Data for the task Block Start
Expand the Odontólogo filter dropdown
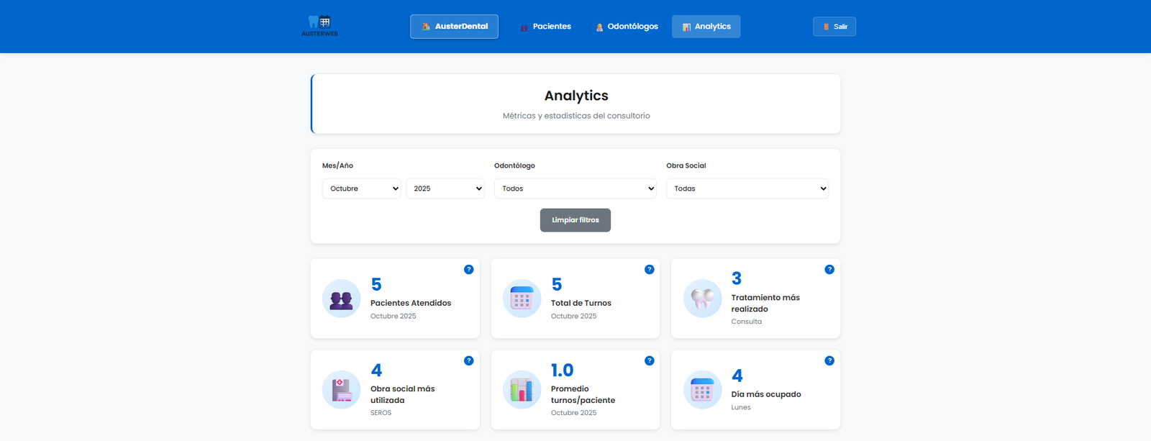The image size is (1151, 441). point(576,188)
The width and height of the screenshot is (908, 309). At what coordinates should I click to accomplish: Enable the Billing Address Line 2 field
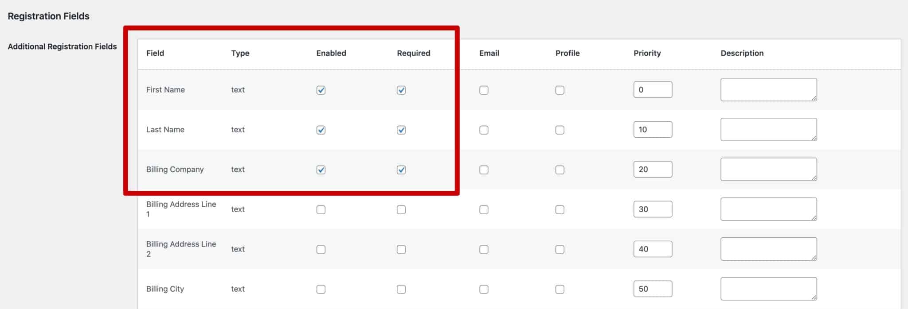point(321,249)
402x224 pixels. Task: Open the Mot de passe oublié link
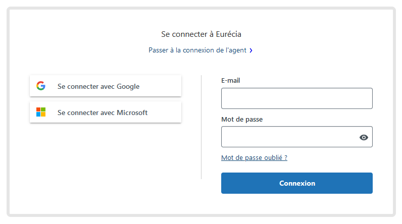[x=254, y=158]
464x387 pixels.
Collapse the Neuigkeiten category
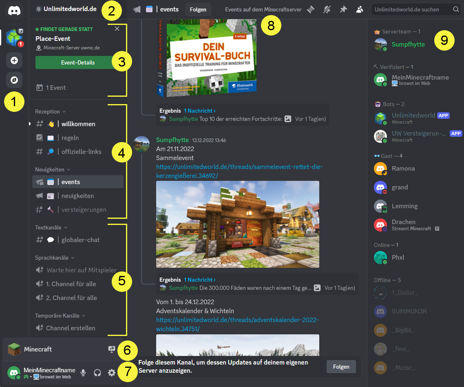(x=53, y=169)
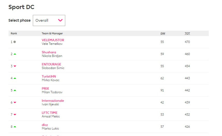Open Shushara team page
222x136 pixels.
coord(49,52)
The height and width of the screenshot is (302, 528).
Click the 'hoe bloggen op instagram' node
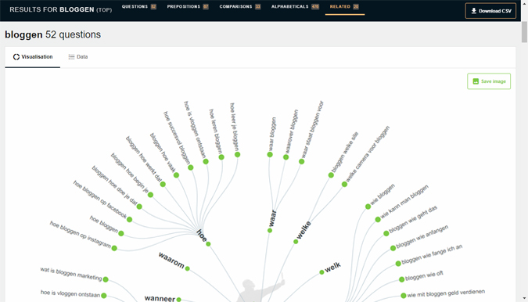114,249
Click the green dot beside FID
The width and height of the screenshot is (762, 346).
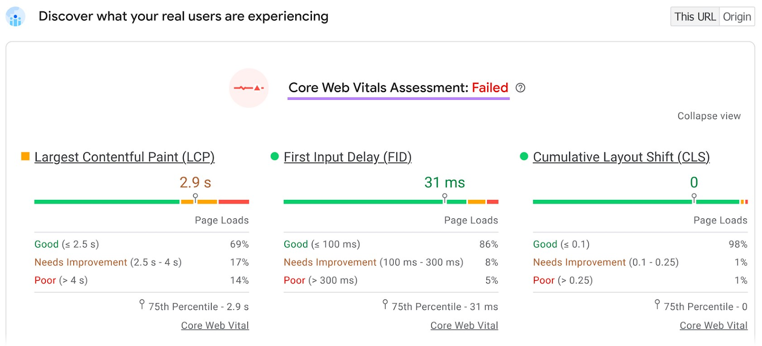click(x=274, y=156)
Data for the task Block End
Data for the task Block Start
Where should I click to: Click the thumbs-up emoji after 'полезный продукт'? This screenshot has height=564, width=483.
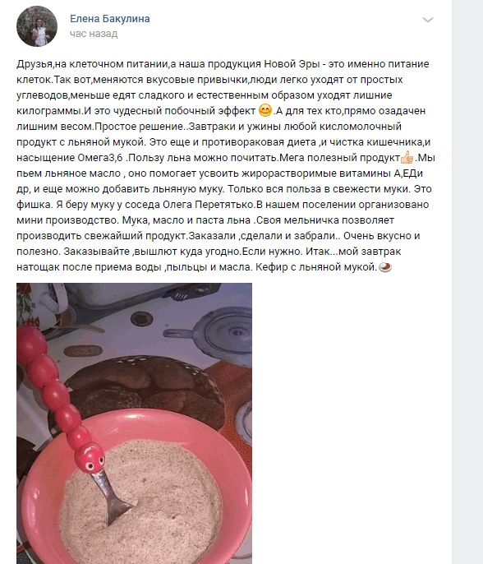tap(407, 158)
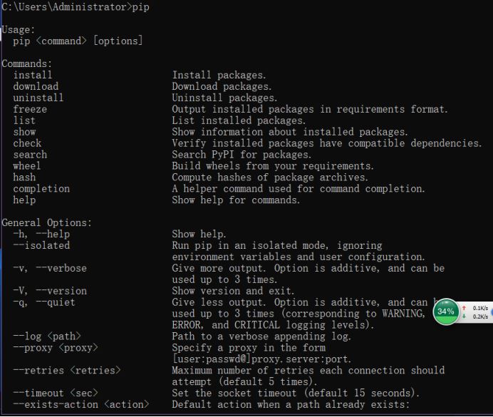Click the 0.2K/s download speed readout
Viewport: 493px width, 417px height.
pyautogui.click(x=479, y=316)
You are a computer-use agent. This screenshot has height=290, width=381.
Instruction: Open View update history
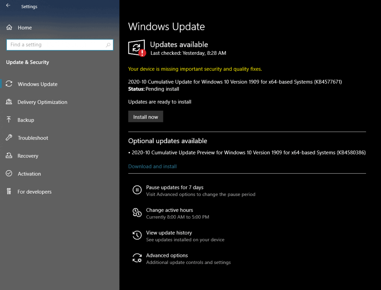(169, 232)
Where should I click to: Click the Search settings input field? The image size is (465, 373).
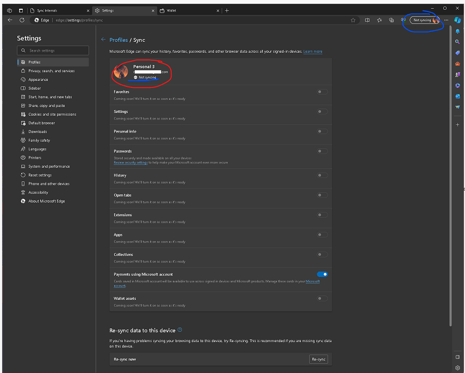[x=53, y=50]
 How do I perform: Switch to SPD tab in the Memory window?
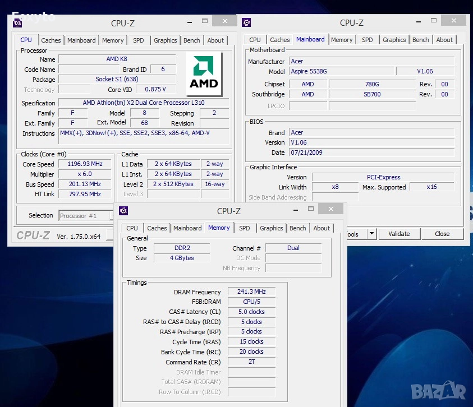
Data for the task Block End
- [The task]: Return only the stretch above from the line containing "464x387 pixels." through the line containing "Click the green dot beside FID", word for word and without pictures.

- [Solution to the exercise]:
464x387 pixels.
Collapse the Neuigkeiten category
(x=53, y=169)
Open Shushara team page
222x136 pixels.
coord(49,52)
The height and width of the screenshot is (302, 528).
Click the 'hoe bloggen op instagram' node
114,249
Click the green dot beside FID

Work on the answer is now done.